Given data.

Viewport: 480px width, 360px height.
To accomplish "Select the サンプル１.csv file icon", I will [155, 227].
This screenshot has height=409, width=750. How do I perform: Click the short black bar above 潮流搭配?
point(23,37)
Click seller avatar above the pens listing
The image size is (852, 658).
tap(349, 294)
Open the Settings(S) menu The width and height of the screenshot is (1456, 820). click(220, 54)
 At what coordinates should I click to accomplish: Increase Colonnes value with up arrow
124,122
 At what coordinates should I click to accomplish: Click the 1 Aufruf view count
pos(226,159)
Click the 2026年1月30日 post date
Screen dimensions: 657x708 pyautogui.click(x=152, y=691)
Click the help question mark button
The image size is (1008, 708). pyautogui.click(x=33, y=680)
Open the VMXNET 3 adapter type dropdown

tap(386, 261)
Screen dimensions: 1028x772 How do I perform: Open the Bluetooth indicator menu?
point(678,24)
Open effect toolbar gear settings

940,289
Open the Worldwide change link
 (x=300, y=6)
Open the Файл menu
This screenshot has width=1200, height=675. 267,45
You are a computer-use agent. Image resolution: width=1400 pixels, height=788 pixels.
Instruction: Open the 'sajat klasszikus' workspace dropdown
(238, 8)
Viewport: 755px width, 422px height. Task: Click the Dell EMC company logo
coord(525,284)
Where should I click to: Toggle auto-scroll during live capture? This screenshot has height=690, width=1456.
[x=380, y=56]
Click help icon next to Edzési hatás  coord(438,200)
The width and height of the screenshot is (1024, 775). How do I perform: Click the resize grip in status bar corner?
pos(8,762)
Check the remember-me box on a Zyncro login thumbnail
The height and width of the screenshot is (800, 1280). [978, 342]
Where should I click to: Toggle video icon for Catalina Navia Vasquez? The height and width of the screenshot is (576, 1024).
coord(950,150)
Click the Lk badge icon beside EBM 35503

What you need to do.
What is needed is a word-for-word restatement of all the data.

Solved exercise.
Viewport: 480px width, 360px height.
To accomplish "Select the サンプル１.csv file icon", I will [155, 227].
This screenshot has height=409, width=750. How do I perform: Click the short black bar above 潮流搭配?
point(23,37)
Click seller avatar above the pens listing
The image size is (852, 658).
tap(349, 294)
Open the Settings(S) menu The width and height of the screenshot is (1456, 820). click(220, 54)
 At what coordinates should I click to accomplish: Increase Colonnes value with up arrow
124,122
 At what coordinates should I click to accomplish: Click the 1 Aufruf view count
pos(226,159)
Click the 2026年1月30日 post date
Screen dimensions: 657x708 pyautogui.click(x=152, y=691)
Click the help question mark button
The image size is (1008, 708). pyautogui.click(x=33, y=680)
Open the VMXNET 3 adapter type dropdown

tap(386, 261)
Screen dimensions: 1028x772 How do I perform: Open the Bluetooth indicator menu?
point(678,24)
Open effect toolbar gear settings

940,289
Open the Worldwide change link
 (x=300, y=6)
Open the Файл menu
This screenshot has width=1200, height=675. 267,45
You are a computer-use agent. Image resolution: width=1400 pixels, height=788 pixels.
Instruction: Open the 'sajat klasszikus' workspace dropdown
(238, 8)
Viewport: 755px width, 422px height. Task: Click the Dell EMC company logo
coord(525,284)
Where should I click to: Toggle auto-scroll during live capture? This screenshot has height=690, width=1456.
[x=380, y=56]
Click help icon next to Edzési hatás  coord(438,200)
The width and height of the screenshot is (1024, 775). How do I perform: Click the resize grip in status bar corner?
pos(8,762)
Check the remember-me box on a Zyncro login thumbnail
The height and width of the screenshot is (800, 1280). [978, 342]
Where should I click to: Toggle video icon for Catalina Navia Vasquez? The height and width of the screenshot is (576, 1024).
coord(950,150)
Click the Lk badge icon beside EBM 35503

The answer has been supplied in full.